Exercise input:
---
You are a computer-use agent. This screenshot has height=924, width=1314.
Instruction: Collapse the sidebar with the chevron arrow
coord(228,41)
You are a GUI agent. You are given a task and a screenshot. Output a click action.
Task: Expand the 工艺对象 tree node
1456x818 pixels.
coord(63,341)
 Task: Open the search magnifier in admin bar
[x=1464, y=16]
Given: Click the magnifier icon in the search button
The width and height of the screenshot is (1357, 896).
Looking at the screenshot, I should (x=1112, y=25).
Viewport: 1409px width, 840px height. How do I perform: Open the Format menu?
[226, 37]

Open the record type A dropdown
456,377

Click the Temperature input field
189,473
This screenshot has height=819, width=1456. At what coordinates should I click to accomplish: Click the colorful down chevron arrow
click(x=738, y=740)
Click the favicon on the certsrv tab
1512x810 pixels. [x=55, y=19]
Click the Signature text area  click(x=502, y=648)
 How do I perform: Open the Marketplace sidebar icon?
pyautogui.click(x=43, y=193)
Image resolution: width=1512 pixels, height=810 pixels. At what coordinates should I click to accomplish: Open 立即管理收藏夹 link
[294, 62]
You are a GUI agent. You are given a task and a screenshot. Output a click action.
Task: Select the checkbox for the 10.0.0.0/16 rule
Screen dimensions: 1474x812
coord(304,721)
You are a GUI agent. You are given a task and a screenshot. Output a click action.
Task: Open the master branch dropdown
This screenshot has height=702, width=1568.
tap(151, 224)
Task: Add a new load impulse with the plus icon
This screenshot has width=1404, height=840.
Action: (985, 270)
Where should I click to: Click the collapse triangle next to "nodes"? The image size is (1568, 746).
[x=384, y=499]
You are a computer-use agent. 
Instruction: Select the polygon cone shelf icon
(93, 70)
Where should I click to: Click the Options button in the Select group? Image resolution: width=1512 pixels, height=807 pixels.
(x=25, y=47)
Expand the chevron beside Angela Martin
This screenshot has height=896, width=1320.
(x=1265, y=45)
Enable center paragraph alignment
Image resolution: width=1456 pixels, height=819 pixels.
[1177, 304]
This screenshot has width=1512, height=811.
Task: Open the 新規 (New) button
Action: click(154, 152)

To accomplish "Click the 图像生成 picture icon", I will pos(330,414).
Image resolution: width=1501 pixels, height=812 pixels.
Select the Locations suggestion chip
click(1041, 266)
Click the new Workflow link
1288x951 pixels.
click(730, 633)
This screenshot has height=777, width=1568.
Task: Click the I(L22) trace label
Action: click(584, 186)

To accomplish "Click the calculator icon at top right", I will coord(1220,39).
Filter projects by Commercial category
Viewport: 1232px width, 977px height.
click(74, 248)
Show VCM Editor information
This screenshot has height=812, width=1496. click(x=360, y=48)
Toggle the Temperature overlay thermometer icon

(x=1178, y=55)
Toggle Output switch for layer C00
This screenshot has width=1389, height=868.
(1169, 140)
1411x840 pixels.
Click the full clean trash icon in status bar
---
In the listing above, locate the line with "This screenshot has height=819, width=1456." and the line with "Image resolution: width=1501", then extract exactly those lines and every line between them, and nothing more.

This screenshot has height=819, width=1456. At what coordinates should I click to accomplish: Click the colorful down chevron arrow
click(x=738, y=740)
Click the favicon on the certsrv tab
1512x810 pixels. [x=55, y=19]
Click the Signature text area  click(x=502, y=648)
 How do I perform: Open the Marketplace sidebar icon?
pyautogui.click(x=43, y=193)
Image resolution: width=1512 pixels, height=810 pixels. At what coordinates should I click to accomplish: Open 立即管理收藏夹 link
[294, 62]
You are a GUI agent. You are given a task and a screenshot. Output a click action.
Task: Select the checkbox for the 10.0.0.0/16 rule
Screen dimensions: 1474x812
coord(304,721)
You are a GUI agent. You are given a task and a screenshot. Output a click action.
Task: Open the master branch dropdown
This screenshot has height=702, width=1568.
tap(151, 224)
Task: Add a new load impulse with the plus icon
This screenshot has width=1404, height=840.
Action: (985, 270)
Where should I click to: Click the collapse triangle next to "nodes"? The image size is (1568, 746).
[x=384, y=499]
You are a computer-use agent. 
Instruction: Select the polygon cone shelf icon
(93, 70)
Where should I click to: Click the Options button in the Select group? Image resolution: width=1512 pixels, height=807 pixels.
(x=25, y=47)
Expand the chevron beside Angela Martin
This screenshot has height=896, width=1320.
(x=1265, y=45)
Enable center paragraph alignment
Image resolution: width=1456 pixels, height=819 pixels.
[1177, 304]
This screenshot has width=1512, height=811.
Task: Open the 新規 (New) button
Action: click(154, 152)

To accomplish "Click the 图像生成 picture icon", I will pos(330,414).
Image resolution: width=1501 pixels, height=812 pixels.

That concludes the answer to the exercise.